* _Work item_
Would you transcribe all of the entries that follow, word for word?

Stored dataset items
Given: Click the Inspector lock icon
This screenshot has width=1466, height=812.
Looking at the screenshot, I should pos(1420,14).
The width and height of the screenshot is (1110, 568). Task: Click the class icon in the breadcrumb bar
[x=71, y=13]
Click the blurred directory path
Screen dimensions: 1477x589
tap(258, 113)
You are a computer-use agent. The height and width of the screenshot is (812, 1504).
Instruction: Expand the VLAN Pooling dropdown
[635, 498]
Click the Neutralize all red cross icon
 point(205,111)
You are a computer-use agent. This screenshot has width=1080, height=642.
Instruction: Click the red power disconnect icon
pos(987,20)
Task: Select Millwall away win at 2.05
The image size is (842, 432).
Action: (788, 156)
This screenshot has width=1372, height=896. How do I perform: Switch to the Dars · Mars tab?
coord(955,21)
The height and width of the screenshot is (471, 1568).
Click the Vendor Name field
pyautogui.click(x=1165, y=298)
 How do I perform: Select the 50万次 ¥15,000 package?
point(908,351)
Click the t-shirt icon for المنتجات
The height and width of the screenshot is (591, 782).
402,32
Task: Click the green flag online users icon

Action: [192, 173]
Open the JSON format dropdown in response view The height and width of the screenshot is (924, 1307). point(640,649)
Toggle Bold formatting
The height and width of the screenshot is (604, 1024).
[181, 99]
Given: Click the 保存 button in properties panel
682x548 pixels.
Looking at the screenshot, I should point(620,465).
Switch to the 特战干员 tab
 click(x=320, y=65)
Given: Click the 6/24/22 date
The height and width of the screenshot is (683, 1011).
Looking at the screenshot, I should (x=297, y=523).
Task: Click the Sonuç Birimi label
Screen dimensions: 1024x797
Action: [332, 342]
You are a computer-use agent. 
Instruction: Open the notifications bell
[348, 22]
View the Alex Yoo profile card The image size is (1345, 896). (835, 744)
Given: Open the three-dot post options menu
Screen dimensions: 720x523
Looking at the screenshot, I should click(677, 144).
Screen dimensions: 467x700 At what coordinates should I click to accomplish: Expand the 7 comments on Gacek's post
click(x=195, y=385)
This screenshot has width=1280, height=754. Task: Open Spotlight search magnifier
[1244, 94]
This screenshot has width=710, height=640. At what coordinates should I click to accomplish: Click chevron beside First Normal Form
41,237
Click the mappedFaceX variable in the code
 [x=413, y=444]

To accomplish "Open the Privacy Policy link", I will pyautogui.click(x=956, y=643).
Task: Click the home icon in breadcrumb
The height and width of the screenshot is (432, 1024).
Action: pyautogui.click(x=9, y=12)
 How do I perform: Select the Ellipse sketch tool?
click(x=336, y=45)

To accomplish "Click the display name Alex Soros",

* _Completed exercise_
Given: Click the Inspector lock icon
This screenshot has width=1466, height=812.
Looking at the screenshot, I should pos(1420,14).
The width and height of the screenshot is (1110, 568). Task: Click the class icon in the breadcrumb bar
[x=71, y=13]
Click the blurred directory path
Screen dimensions: 1477x589
tap(258, 113)
You are a computer-use agent. The height and width of the screenshot is (812, 1504).
Instruction: Expand the VLAN Pooling dropdown
[635, 498]
Click the Neutralize all red cross icon
 point(205,111)
You are a computer-use agent. This screenshot has width=1080, height=642.
Instruction: Click the red power disconnect icon
pos(987,20)
Task: Select Millwall away win at 2.05
The image size is (842, 432).
Action: (788, 156)
This screenshot has width=1372, height=896. How do I perform: Switch to the Dars · Mars tab?
coord(955,21)
The height and width of the screenshot is (471, 1568).
Click the Vendor Name field
pyautogui.click(x=1165, y=298)
 How do I perform: Select the 50万次 ¥15,000 package?
point(908,351)
Click the t-shirt icon for المنتجات
The height and width of the screenshot is (591, 782).
402,32
Task: Click the green flag online users icon

Action: [192, 173]
Open the JSON format dropdown in response view The height and width of the screenshot is (924, 1307). point(640,649)
Toggle Bold formatting
The height and width of the screenshot is (604, 1024).
[181, 99]
Given: Click the 保存 button in properties panel
682x548 pixels.
Looking at the screenshot, I should point(620,465).
Switch to the 特战干员 tab
 click(x=320, y=65)
Given: Click the 6/24/22 date
The height and width of the screenshot is (683, 1011).
Looking at the screenshot, I should (x=297, y=523).
Task: Click the Sonuç Birimi label
Screen dimensions: 1024x797
Action: [332, 342]
You are a computer-use agent. 
Instruction: Open the notifications bell
[348, 22]
View the Alex Yoo profile card The image size is (1345, 896). (835, 744)
Given: Open the three-dot post options menu
Screen dimensions: 720x523
Looking at the screenshot, I should click(677, 144).
Screen dimensions: 467x700 At what coordinates should I click to accomplish: Expand the 7 comments on Gacek's post
click(x=195, y=385)
This screenshot has width=1280, height=754. Task: Open Spotlight search magnifier
[1244, 94]
This screenshot has width=710, height=640. At what coordinates should I click to accomplish: Click chevron beside First Normal Form
41,237
Click the mappedFaceX variable in the code
 [x=413, y=444]

To accomplish "Open the Privacy Policy link", I will pyautogui.click(x=956, y=643).
Task: Click the home icon in breadcrumb
The height and width of the screenshot is (432, 1024).
Action: pyautogui.click(x=9, y=12)
 How do I perform: Select the Ellipse sketch tool?
click(x=336, y=45)

To accomplish "Click the display name Alex Soros",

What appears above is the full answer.